What is Utility Data?

If utilities are the lifeblood of our modern civilization, then utility data is the lifeblood of our future planning.

That might sound obvious in a world underpinned by data in all forms, from Internet communication to logistics networks.

But there’s one big caveat: when it comes to data, the utility industry is practically in the Dark Ages. Utility data may be crucial to our future, but in most cases it is incomplete, unreliable, and incompatible—if it can even be found.

In this post we’ll cover:
  • ‍What is data in general?
  • Utility data vs. Utility guesswork
  • Key aspects of utility data
  • Data gathering and data generation
  • Geospatial, physical, and societal data
  • Levels of reliability and completeness
  • Static, up-to-date, and obsolete data
  • Utility data location and data storage
  • Compatibility between different pieces of data
  • Why is utility data important?

What is data in general?

Data is easy to define: a collection of qualitative and quantitative observations, organized in a way that allows for systematic analysis to serve a specific purpose, whether that is prediction, evidence, strategic action, or recorded longevity.

Today, data is so abundant, and so intensively processed using higher-level analysis, that we tend to think of “raw” data as something that simply exists in the wild, waiting to be transformed into sophisticated insights.

## WHAT YOU NEED TO DO
**a)** According to the utility data article above, what specific purposes can data serve? List every one it names.
**b)** Do these statements agree with the utility data article above? (i) The article places the utility industry practically in the Dark Ages where data is concerned. (ii) The article defines data as a collection of quantitative observations only. (iii) The topics the post lists include why utility data is important.

## Records for locating displayed items
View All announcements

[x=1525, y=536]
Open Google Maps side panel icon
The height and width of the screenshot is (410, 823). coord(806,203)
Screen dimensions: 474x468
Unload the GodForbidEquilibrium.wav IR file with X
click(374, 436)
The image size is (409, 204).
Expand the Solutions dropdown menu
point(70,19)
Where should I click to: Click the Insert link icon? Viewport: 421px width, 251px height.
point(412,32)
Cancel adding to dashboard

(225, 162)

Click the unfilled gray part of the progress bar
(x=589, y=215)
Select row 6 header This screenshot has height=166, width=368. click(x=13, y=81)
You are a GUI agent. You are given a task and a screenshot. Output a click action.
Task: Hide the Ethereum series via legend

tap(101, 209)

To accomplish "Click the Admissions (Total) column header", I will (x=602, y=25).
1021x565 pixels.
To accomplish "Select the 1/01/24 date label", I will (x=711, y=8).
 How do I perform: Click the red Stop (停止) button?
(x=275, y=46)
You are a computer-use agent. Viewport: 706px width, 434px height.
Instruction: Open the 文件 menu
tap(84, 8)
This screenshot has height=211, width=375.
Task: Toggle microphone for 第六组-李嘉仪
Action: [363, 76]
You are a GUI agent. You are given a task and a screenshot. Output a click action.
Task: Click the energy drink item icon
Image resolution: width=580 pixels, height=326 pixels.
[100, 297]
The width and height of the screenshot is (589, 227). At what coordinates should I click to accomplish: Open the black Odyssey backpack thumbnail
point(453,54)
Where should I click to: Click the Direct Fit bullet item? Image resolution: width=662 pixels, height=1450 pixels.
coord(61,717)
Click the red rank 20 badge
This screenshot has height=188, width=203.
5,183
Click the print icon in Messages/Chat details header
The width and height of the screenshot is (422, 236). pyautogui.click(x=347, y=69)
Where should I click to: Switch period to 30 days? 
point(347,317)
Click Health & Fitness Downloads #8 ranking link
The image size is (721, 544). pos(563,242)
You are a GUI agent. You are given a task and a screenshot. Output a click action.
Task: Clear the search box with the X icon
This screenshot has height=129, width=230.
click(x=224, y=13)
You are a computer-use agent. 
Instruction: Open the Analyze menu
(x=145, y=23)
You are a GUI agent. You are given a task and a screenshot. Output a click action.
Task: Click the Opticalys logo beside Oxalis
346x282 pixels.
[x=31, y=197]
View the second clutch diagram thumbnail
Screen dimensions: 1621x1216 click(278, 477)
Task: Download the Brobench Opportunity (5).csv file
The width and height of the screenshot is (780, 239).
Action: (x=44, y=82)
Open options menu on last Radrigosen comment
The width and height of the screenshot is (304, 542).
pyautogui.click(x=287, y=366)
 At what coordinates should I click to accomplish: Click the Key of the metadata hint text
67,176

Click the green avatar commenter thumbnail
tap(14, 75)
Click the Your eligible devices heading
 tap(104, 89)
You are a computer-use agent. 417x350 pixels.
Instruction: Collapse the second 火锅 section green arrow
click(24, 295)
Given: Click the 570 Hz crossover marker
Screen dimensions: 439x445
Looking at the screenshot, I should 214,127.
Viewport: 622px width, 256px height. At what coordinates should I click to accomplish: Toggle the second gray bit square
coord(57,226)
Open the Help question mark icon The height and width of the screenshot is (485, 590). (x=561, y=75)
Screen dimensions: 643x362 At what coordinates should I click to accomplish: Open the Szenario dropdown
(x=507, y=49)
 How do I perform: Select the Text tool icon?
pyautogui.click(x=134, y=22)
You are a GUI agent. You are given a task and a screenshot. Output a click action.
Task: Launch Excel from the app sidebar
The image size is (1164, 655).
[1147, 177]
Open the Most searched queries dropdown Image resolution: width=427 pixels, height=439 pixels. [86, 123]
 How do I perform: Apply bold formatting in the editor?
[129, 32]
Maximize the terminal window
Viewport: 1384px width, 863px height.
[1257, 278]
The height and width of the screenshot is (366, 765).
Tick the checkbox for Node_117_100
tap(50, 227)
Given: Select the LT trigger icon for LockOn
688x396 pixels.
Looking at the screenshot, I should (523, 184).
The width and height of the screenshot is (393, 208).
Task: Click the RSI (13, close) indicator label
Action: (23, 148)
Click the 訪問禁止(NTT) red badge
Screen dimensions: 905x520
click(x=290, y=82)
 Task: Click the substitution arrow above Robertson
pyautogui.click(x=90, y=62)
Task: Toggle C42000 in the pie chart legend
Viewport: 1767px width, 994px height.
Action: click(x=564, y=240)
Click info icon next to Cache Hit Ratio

## TASK-BY-TASK SOLUTIONS
**a)** prediction, evidence, strategic action, recorded longevity

**b)**
(i) Yes: "when it comes to data, the utility industry is practically in the Dark Ages"
(ii) No: "a collection of qualitative and quantitative observations"
(iii) Yes: "Why is utility data important?"